REQUIRED WORK: Switch every "Screen dimensions" in the entries below to "Screen size" and reproduce all the entries with nothing else altered.

DATA FOR THIS TASK:
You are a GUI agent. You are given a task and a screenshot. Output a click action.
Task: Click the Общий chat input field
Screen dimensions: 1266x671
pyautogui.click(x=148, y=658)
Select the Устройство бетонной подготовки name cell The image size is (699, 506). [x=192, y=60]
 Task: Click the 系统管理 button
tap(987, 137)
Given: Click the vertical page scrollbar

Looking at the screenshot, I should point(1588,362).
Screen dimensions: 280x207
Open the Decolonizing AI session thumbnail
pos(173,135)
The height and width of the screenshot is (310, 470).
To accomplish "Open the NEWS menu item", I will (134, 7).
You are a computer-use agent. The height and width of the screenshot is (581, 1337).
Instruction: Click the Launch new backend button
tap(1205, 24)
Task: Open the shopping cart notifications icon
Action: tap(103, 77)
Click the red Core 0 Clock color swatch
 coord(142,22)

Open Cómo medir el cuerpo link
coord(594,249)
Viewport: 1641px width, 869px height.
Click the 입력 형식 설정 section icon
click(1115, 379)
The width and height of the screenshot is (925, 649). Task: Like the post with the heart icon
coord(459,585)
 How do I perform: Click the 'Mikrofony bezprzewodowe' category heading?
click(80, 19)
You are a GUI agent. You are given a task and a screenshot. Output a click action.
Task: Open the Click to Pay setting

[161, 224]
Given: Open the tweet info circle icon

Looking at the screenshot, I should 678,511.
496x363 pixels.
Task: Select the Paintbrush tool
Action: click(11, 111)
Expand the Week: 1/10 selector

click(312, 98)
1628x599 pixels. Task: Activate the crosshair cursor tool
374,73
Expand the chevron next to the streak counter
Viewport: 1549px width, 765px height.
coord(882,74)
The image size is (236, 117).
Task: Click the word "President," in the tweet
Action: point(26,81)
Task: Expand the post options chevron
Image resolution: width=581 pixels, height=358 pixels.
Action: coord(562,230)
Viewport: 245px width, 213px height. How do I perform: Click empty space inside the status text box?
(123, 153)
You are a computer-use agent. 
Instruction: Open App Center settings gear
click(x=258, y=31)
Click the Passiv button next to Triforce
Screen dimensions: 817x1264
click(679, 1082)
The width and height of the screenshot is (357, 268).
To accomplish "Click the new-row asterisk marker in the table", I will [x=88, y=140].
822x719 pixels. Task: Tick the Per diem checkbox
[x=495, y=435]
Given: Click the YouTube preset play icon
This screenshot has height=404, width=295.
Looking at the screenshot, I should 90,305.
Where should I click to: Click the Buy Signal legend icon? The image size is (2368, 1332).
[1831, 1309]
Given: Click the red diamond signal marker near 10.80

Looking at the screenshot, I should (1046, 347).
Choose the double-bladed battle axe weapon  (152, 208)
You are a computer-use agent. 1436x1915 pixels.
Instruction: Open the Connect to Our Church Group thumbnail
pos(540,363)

ANSWER TO THIS PROBLEM:
You are a GUI agent. You are given a task and a screenshot. Output a click action.
Task: Click the Общий chat input field
Screen size: 1266x671
pyautogui.click(x=148, y=658)
Select the Устройство бетонной подготовки name cell The image size is (699, 506). [x=192, y=60]
 Task: Click the 系统管理 button
tap(987, 137)
Given: Click the vertical page scrollbar

Looking at the screenshot, I should point(1588,362).
Screen size: 280x207
Open the Decolonizing AI session thumbnail
pos(173,135)
The height and width of the screenshot is (310, 470).
To accomplish "Open the NEWS menu item", I will (134, 7).
You are a computer-use agent. The height and width of the screenshot is (581, 1337).
Instruction: Click the Launch new backend button
tap(1205, 24)
Task: Open the shopping cart notifications icon
Action: tap(103, 77)
Click the red Core 0 Clock color swatch
 coord(142,22)

Open Cómo medir el cuerpo link
coord(594,249)
Viewport: 1641px width, 869px height.
Click the 입력 형식 설정 section icon
click(1115, 379)
The width and height of the screenshot is (925, 649). Task: Like the post with the heart icon
coord(459,585)
 How do I perform: Click the 'Mikrofony bezprzewodowe' category heading?
click(80, 19)
You are a GUI agent. You are given a task and a screenshot. Output a click action.
Task: Open the Click to Pay setting

[161, 224]
Given: Open the tweet info circle icon

Looking at the screenshot, I should 678,511.
496x363 pixels.
Task: Select the Paintbrush tool
Action: click(11, 111)
Expand the Week: 1/10 selector

click(312, 98)
1628x599 pixels. Task: Activate the crosshair cursor tool
374,73
Expand the chevron next to the streak counter
Viewport: 1549px width, 765px height.
coord(882,74)
The image size is (236, 117).
Task: Click the word "President," in the tweet
Action: point(26,81)
Task: Expand the post options chevron
Image resolution: width=581 pixels, height=358 pixels.
Action: coord(562,230)
Viewport: 245px width, 213px height. How do I perform: Click empty space inside the status text box?
(123, 153)
You are a computer-use agent. 
Instruction: Open App Center settings gear
click(x=258, y=31)
Click the Passiv button next to Triforce
Screen size: 817x1264
click(679, 1082)
The width and height of the screenshot is (357, 268).
To accomplish "Click the new-row asterisk marker in the table", I will [x=88, y=140].
822x719 pixels. Task: Tick the Per diem checkbox
[x=495, y=435]
Given: Click the YouTube preset play icon
This screenshot has height=404, width=295.
Looking at the screenshot, I should 90,305.
Where should I click to: Click the Buy Signal legend icon? The image size is (2368, 1332).
[1831, 1309]
Given: Click the red diamond signal marker near 10.80

Looking at the screenshot, I should (1046, 347).
Choose the double-bladed battle axe weapon  (152, 208)
You are a computer-use agent. 1436x1915 pixels.
Instruction: Open the Connect to Our Church Group thumbnail
pos(540,363)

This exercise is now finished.